In the Coronavirus Era, Wharton Admissions Officer Shares Relevant Lessons from 2008 Economic Crisis
Once again, we bring you expert MBA admissions insight from a member of the Stacy Blackman Consulting team. Anthony joined SBC following a nine-year stint at Wharton as an Admissions Officer and Career Center Manager. Notably, he was at Wharton during and after the 2008 economic crisis. He knows firsthand how MBA students endured the last economic downturn.
So, in the age of coronavirus, we asked Anthony to share what he considers relevant lessons for applicants to consider today. Also, we wanted to find out what prospective students should keep in mind as they think about the MBA application for Wharton.
But first, let’s start with the hot question on everyone’s mind right now.
Is there any advice you have for MBA applicants that you learned from working at Wharton (especially at the Career Center) during the 2008 economic crisis and the recovery years afterward?
Really think about what you want to do post-b-school. One silver lining to the downturn sparked by the 2008 economic crisis, we saw MBA students moving into new careers that they felt super passionate about. It is very easy at a school like Wharton to get caught up in recruiting for “traditional” post MBA careers like finance or consulting. But make sure that’s what you really want to do and explore some new options as well.
Many people will change their goals throughout the program as it exposes you to so many new opportunities. Take advantage of that! Wharton has a lot of unique resources for students interested in all sorts of careers—from Healthcare, entrepreneurship, technology, and non-profit space.
What are the qualities of Wharton’s MBA program that applicants appreciated the most?
Wharton’s collaborative culture always came up as I worked with applicants, and when talking with alumni from the program. Their focus on team dynamics and the emphasis they put on the importance of working in teams is top-notch.
From the interview process using a team-based discussion format instead of a traditional interview to their approach in forming Cohorts, Clusters, and Learning Teams, Wharton students constantly grow their abilities and skills to become more thoughtful and well-rounded team players.
What did you love about Wharton’s MBA program and its students?
Wharton attracts talent from all over the world. Having the opportunity to meet and learn from them was always my favorite part about the program and my job on the AdCom. Watching these students grow and transform over their two years in the program always inspired me. Also, seeing how a program like Wharton’s can change someone’s life was always a highlight.

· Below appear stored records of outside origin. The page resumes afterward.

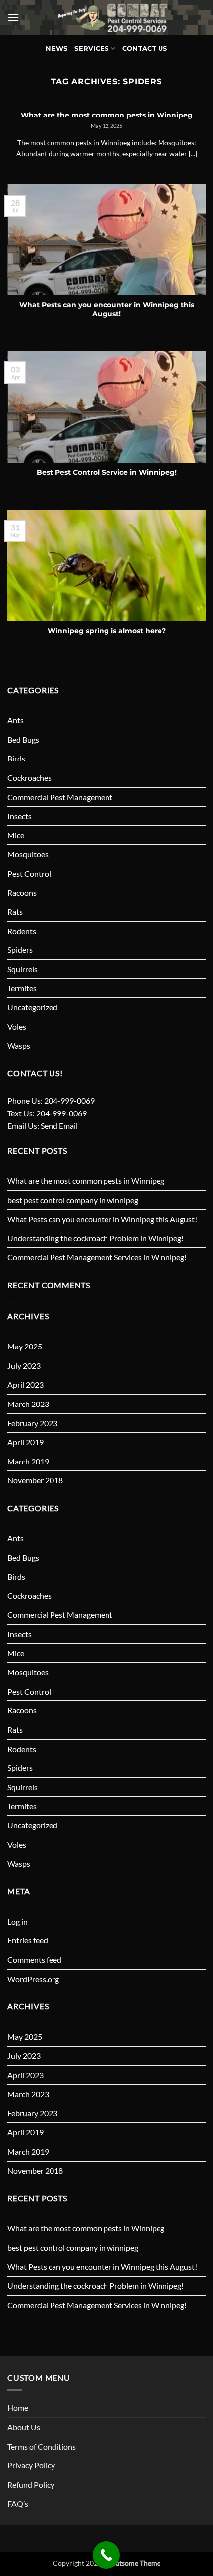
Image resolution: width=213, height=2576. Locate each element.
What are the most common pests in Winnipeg (85, 1180)
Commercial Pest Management (59, 797)
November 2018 (35, 1480)
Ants (15, 720)
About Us (23, 2427)
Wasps (18, 1045)
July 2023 (24, 1365)
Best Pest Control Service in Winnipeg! (107, 472)
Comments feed (34, 1959)
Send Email (59, 1125)
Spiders (20, 949)
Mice (15, 835)
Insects (19, 815)
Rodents (21, 931)
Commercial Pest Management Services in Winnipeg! (97, 1257)
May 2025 (24, 1346)
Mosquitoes (28, 854)
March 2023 (28, 1403)
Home (17, 2407)
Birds (16, 758)
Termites (22, 988)
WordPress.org (33, 1979)
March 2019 (28, 1461)
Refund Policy (30, 2484)
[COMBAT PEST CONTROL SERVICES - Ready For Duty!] (112, 17)
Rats (15, 911)
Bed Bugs (23, 739)
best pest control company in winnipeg (72, 1200)
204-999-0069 (69, 1100)
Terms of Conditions (41, 2446)
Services (91, 48)
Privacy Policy (31, 2465)
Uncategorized (32, 1007)
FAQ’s (17, 2503)
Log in (17, 1921)
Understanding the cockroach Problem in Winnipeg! (95, 1238)
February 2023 (32, 1423)
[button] (13, 17)
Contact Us (144, 48)
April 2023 (25, 1384)
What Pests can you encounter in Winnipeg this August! (102, 1219)
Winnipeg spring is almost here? (107, 631)
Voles (16, 1026)
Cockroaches (29, 777)
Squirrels (22, 969)
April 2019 (25, 1442)
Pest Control (29, 873)
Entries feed (27, 1940)
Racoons (22, 892)
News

Wharton students are always up for a challenge. So, challenging them to step out of their comfort zones while in the program really allowed them to grow both personally and professionally. Wharton offers a ton of opportunities to take risks and try new things from Leadership Ventures in Antarctica to innovative team-building experiences with the New York City Fire Department.
What were the common mistakes you saw in the applications for Wharton?
Sometimes, applicants can lose their authenticity in the application. We see them trying to tell a story that they think the AdCom wants to know, instead of being sincere and vulnerable. Wharton looks for students that they can help grow personally and professionally. But they also seek someone who will bring some unique perspectives to the classroom and the program overall.
Don’t be afraid to get personal in the application. Let the readers know who you are and why Wharton would be a good fit for you. Take some time to self-reflect before starting your application. This will help you understand why you really want to go to Wharton and what is it about this program that attracted you to it—outside of it being one of the best business schools in the world.
Can you think of any “dealbreakers” that would be risky in an MBA application for Wharton?
I think timing is everything when it comes to applying to any business school, including Wharton. Make sure the timing is right for you, whether that is two years after graduation or six or seven. Think about why now is the right time for you to go back to school. Next, think about how this opportunity will allow you to change your career.
When reading applications, it’s very easy to see who has taken the time to really reflect on this question and is applying for the right reasons. Don’t rush business school and trust your gut that the timing is right for you personally. Then, make sure to clearly tell that story in your application.